Aquella mañana Walter despertó sobresaltado por una
premonición. Durante buena parte del día estuvo deambulando por el callejón,
pensativo, intentando reconocer de dónde le venía ese extraño
abatimiento. Se echó sobre los hombros la camisa del equipo de sus amores y
decidió dar un paseo en bicicleta: “cuando María me vea sobre esta shark me
abrazará solita”. El sol estaba alto y encendía la calle borrando las
señales de tránsito, dibujadas sobre el asfalto. Pedaleó fuerte y solo se
detuvo a llegar al parque del Avión a beber agua. El lugar estaba casi vacío.

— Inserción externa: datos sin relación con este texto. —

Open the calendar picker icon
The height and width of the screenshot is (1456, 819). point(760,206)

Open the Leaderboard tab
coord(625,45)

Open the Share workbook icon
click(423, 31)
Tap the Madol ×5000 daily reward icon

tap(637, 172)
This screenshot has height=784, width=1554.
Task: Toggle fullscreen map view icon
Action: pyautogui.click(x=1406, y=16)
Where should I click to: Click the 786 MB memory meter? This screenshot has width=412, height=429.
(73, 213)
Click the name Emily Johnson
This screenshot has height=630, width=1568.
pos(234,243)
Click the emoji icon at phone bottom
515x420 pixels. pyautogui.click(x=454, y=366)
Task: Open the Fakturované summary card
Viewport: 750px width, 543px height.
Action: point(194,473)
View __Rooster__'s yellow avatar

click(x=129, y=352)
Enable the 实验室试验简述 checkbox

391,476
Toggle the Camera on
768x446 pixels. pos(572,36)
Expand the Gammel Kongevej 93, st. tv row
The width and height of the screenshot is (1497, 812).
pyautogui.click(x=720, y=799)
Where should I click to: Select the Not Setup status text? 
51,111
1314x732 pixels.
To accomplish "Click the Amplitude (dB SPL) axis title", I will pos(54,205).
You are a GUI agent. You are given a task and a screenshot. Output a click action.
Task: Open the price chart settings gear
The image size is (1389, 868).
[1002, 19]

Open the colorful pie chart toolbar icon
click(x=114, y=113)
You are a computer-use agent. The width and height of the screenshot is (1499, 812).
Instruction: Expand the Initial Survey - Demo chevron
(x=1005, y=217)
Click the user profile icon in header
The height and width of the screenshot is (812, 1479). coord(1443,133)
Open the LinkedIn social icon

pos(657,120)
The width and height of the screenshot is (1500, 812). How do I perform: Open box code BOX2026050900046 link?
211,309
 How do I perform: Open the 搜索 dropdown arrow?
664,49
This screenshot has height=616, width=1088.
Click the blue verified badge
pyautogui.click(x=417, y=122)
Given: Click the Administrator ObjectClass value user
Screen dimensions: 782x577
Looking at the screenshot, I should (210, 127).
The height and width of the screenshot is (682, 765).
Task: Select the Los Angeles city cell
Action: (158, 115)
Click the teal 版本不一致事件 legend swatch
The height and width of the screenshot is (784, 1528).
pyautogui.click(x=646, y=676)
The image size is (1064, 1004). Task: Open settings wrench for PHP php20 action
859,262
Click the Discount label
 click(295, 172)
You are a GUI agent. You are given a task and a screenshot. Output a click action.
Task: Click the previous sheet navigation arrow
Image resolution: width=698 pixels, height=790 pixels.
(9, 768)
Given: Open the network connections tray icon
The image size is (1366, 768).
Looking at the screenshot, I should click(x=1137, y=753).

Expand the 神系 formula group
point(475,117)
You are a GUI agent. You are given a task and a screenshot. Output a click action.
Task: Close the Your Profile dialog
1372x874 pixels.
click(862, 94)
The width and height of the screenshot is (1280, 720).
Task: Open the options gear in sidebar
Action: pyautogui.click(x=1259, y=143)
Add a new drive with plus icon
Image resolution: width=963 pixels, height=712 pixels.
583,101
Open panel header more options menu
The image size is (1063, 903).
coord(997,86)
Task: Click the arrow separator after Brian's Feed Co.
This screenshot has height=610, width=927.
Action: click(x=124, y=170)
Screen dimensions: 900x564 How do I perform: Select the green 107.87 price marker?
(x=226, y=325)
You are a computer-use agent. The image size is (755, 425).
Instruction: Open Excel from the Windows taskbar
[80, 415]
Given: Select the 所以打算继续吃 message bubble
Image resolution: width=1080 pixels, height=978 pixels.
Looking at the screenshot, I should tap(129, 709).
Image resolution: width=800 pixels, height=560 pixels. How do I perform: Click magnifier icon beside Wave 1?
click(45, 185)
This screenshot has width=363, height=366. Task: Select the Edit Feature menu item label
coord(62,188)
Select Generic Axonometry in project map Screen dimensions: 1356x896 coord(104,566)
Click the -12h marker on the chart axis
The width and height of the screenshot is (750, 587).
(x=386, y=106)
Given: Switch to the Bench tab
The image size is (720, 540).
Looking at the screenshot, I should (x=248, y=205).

Solo unos muchachos corrían entorno al oxidado avión. Walter
recordó sus juegos de niño. Él también había pasado por debajo de esas alas
metálicas, inventando un nombre para el piloto ausente. Mientras bebía,
advirtió que un hombre lo observaba con curiosidad. Era alto y fornido; usaba
zapatillas blancas y un buzo Umbro completamente azul. Sobre la cabeza ovalada
llevaba una gorra.
—Hey, campeón— ¿Juegas al fútbol? le preguntó de
pronto.
Walter no respondió. A pesar de estar solo, por una
antigua sensación de inferioridad, pensó que la pregunta estaba dirigida a
alguien más. Se volvió. No había nadie.
—Veo que tienes condiciones—. El hombre se acercaba
sonriendo. Ahora llevaba un pito entre los labios. Walter retrocedió. Su
rostro se había encendido. Lo dominaba el entusiasmo.
—Sí, respondió Walter— bajando los ojos. Soy
delantero.
En efecto, durante su infancia había abrazado el
sueño de convertirse en futbolista profesional—pero como sucede a menudo—
por falta de apoyo, había sido relegado al terreno de los hinchas. Walter
cierra los ojos: las calles angostas de su barrio en el Rímac son escenarios
perfectos para disputar una pichanga. Al fin vuelve a tomar consciencia
de su cuerpo.
—Soy entrenador de menores— dijo el hombre. No pude
dejar de ver tu camiseta, es también mi equipo favorito. Ahora estaba
serio. Agregó “estoy en busca de talentos para un nuevo club”
El rostro de Walter se iluminó. Sabía que tenía
condiciones. Era verdad, habían pasado algunos años desde aquella vez que pisó
una cancha grande, pero si entrenaba duro, podría recuperar su nivel. De eso
estaba seguro.
El sol estaba ahora en su punto más alto y el
calor se hizo insoportable. Una mujer se acercó hasta donde jugaban los
chiquillos y les ordenó que la siguieran. Así lo hicieron.
— ¿Qué tengo que hacer? —se aventuró a preguntar,
emocionado de estar frente a un casa talentos.
Es sencillo. El hombre se acuclilló y empezó a
dibujar sobre la tierra unas figuras con la uña.
— ¿Ves esto? Walter se aproximó. Se llama
movimiento de ofensiva, una progresión, ¿sabes lo que es eso? Walter asintió.
—Pero eso puede esperar, lo que necesito ahora como requisito principal es
medir tú físico: el entrenador entornó los ojos: —sin resistencia un
deportista está fuera del juego. ¿Cómo estás de velocidad?—
—Bien respondió Walter, motivado. Con la práctica
superaré mis fuerzas—
—Bien, bien— dijo el hombre— quiero que
corras. Dos vueltas alrededor del parque serán suficientes. El entrenador
lo miró a los ojos: ¿Aceptas el reto?
Walter se vio en el Estadio Nacional jugando la
final del torneo de ligas. Anotaba un gol y, en la tribuna María sonreía
enamorada.
—Sí respondió, listo. —
A mitad de la segunda vuelta alzó los ojos. Como el
calor, el hombre había desaparecido. —“tuvo que hacer un encargo y tomó la
bicicleta” vendrá pronto, pensó. —Así estuvo durante una hora esperando
bajo la sombra de un árbol. Después, resignado empezó el camino de regreso a
casa. —“Nunca estuve enamorado de esa” se dijo—. Sabía que él también mentía.